*WORK TASK*. Your answer should be every line of the entries that has the string "tool" in it.

*Saved entries*.
----------

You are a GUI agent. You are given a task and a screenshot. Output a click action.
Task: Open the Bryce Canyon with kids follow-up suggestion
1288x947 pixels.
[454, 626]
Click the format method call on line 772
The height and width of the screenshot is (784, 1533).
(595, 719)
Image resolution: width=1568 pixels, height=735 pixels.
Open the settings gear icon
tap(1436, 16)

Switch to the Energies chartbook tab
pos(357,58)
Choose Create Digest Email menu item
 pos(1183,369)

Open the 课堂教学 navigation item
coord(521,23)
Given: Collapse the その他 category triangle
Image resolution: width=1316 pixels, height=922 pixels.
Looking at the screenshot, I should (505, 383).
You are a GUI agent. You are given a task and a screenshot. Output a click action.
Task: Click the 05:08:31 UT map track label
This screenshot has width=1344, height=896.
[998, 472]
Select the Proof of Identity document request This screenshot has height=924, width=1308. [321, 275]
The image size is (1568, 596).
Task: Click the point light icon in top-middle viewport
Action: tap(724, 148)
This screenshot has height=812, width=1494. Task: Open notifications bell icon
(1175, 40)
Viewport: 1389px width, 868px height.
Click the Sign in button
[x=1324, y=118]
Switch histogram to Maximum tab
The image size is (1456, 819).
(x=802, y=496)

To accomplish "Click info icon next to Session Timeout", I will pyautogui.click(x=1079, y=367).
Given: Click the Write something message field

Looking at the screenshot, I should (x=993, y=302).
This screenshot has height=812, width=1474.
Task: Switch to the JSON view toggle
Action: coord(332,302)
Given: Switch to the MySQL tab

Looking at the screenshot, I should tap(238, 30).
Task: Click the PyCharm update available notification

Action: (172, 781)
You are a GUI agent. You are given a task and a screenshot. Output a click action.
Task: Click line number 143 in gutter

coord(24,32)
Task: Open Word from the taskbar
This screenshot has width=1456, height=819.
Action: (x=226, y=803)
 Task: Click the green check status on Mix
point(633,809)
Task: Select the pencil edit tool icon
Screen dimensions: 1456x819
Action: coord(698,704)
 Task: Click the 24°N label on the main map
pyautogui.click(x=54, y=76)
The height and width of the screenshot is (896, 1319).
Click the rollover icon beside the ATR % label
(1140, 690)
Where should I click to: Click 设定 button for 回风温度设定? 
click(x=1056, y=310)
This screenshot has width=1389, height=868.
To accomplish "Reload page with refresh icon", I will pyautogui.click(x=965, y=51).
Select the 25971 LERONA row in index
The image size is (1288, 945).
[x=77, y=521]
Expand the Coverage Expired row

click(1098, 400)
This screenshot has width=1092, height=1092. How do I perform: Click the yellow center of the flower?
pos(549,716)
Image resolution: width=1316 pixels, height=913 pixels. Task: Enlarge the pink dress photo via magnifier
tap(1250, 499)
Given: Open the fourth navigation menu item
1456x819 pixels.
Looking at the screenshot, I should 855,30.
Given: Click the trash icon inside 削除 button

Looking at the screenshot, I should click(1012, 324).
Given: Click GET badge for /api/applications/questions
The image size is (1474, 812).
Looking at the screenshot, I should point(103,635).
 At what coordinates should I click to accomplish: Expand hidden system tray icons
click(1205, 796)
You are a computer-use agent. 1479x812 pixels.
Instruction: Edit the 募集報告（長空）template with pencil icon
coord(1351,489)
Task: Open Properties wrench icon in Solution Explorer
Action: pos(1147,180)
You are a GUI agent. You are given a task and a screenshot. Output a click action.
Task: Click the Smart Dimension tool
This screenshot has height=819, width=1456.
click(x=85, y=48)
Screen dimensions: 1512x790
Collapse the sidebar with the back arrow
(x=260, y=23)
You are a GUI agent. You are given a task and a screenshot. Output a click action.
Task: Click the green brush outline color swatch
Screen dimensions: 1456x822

----------

*RESULT*.
Task: Select the pencil edit tool icon
Task: Click the Smart Dimension tool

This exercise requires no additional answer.